__TASK__:
Answer these questions from the article below on New Mexico's medical cannabis supply:
1. What percentage of producers said they could not keep pace with patient demand?
2. How many active patients does the program now have?
3. What was the per-producer plant cap that a lawsuit knocked down?
=== SELECTED EXTRACT ===
By Morgan Lee, Associated Press.
(AP) — State-commissioned surveys of New Mexico medical cannabis producers and patients show that many dispensaries are encountering difficulties in meeting demands for marijuana and related products.
The Department of Health commissioned the surveys as it considers changing its limits on medical marijuana cultivation and per-patient consumption.
In results obtained Tuesday, 55% of producers said they have been unable to keep pace with patient demand for marijuana and related products.
Patient enrollment is surging in New Mexico’s medical marijuana program for health ailments such as cancer, chronic pain and post-traumatic stress disorder, with a 39% jump in participation between March 2018 and March 2019. Active patients now number more than 72,000.
Of the patients surveyed, about one in four said they were unable to purchase cannabis within the past 90 days because it was out of stock. Shortages were more pronounced in eastern New Mexico, with about four in 10 patients citing shortages.
The Health Department is crafting a new rule to determine limits on medical marijuana production after a lawsuit knocked down the previous 450-plant cap per producer.
=== COLLECTED MATERIAL ===
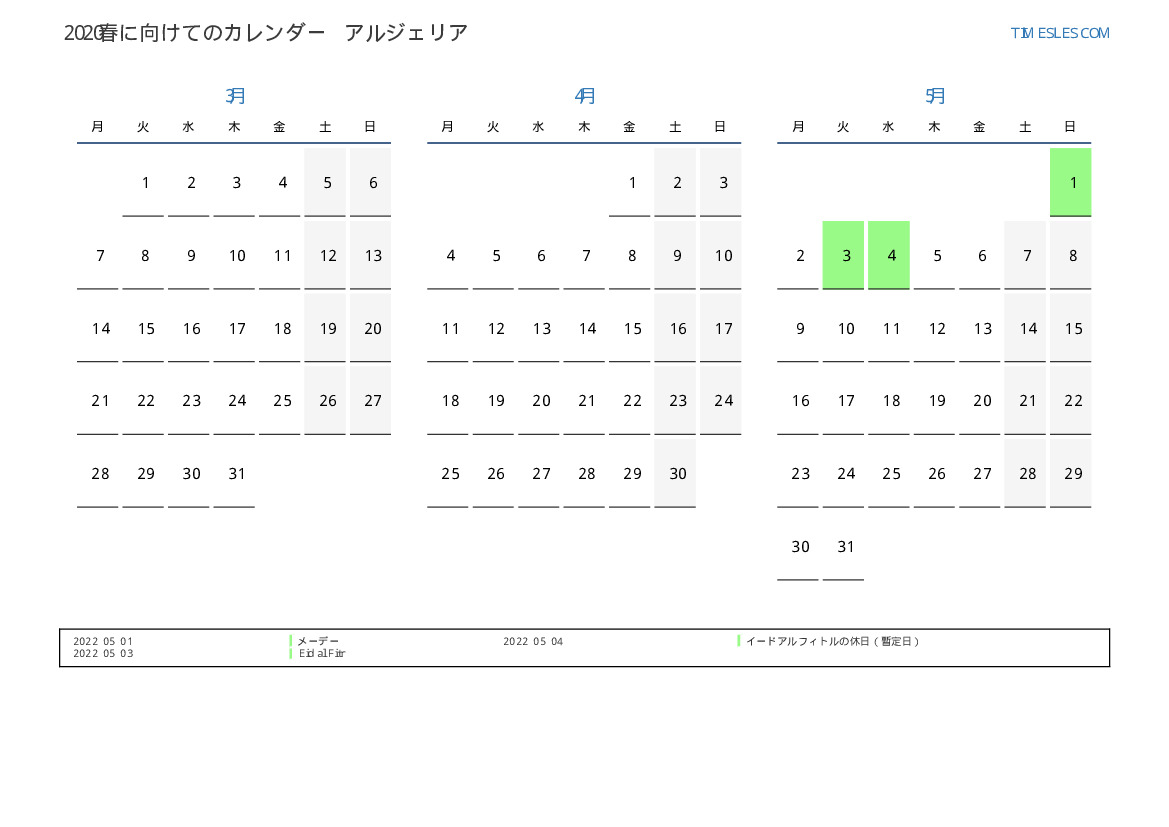The image size is (1169, 827).
Task: Select the green May 1 holiday cell
Action: point(1070,183)
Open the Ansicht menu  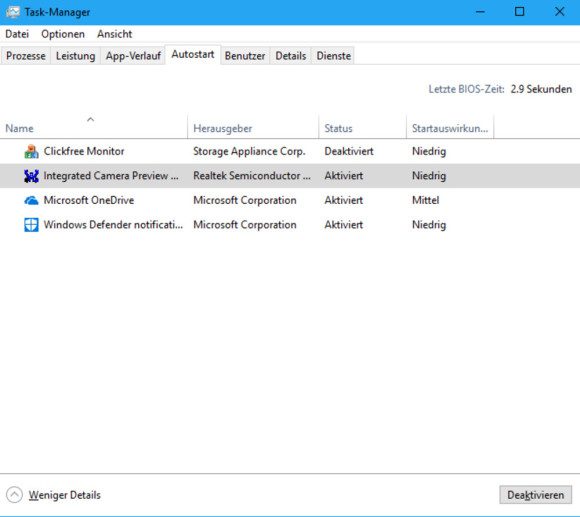(115, 34)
===
__EXERCISE OUTPUT__:
1. 55%
2. More than 72,000
3. 450 plants per producer